Melodietyp ist nach Ansicht der Musikwissenschaftler des 20. Jahrhunderts eine Vielzahl von melodischen Formeln, Figurationen, Progressionen und rhythmischen Mustern, die bei der Schaffung von Melodien in bestimmten Formen der außereuropäischen und frühen europäischen Musik verwendet werden. In diesen kulturellen Kontexten manifestiert sich der musikalische Erfindungsreichtum eher in phantasievollen Kombinationen und Neukombinationen traditioneller Elemente im Rahmen struktureller Archetypen als in der einzigartigen Konzeption von Originalmaterialien.
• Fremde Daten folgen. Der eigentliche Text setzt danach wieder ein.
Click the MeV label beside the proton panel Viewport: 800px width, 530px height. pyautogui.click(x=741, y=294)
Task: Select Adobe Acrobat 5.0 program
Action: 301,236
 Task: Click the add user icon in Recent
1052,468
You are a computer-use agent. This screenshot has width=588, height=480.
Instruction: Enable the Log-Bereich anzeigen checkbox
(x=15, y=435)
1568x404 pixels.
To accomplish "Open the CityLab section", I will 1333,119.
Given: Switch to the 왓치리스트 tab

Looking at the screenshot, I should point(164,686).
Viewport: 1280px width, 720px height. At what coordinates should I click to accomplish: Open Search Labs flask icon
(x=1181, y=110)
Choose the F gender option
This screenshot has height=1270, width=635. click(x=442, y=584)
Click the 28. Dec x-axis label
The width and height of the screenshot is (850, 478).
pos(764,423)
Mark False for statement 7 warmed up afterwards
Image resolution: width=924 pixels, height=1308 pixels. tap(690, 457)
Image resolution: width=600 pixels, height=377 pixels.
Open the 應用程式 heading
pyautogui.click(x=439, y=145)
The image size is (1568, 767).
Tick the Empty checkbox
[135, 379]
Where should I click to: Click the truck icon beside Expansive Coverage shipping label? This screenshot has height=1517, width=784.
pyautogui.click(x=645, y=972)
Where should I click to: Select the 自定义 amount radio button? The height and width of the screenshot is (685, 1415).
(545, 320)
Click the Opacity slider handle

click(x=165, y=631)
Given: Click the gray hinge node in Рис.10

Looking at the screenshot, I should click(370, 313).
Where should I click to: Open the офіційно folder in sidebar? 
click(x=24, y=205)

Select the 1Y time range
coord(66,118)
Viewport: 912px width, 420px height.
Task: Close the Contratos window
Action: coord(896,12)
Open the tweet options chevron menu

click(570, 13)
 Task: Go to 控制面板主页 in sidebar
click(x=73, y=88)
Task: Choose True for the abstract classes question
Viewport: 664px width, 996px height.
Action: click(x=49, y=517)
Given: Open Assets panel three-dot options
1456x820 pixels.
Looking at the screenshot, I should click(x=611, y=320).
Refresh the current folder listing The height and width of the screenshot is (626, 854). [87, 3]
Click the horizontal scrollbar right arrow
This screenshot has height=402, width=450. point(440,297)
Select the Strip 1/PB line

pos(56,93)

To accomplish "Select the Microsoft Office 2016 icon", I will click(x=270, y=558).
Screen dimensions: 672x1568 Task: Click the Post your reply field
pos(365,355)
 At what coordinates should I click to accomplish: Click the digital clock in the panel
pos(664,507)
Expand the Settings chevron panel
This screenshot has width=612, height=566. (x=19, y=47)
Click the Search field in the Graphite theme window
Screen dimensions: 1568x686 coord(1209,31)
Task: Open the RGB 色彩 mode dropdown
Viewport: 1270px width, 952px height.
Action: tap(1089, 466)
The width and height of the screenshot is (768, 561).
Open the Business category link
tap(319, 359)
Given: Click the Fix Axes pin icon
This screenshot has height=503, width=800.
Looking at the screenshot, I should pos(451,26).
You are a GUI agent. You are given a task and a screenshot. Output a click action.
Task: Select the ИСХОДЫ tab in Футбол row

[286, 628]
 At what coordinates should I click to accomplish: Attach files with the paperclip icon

Dieser kombinatorische Ansatz war typisch für weite Teile des größeren Mittelmeerraums und seiner asiatischen Ausläufer bis nach Südindien (z. B. im Raga). Obwohl zugegebenermaßen zweideutig, könnte die altgriechische Kategorie des nomos solche Melodietypen umfasst haben, ebenso wie ihr christlicher Nachfolger, der byzantinische ēchos, sowie der syrische ris-qole und der arabische maqām. In Europa scheinen Melodietypen für bestimmte gemeinsame Merkmale einiger früher Schichten des gregorianischen Gesangs verantwortlich zu sein. Lebendige Beispiele finden sich in den Gesängen hebräischer Kantoren weltweit.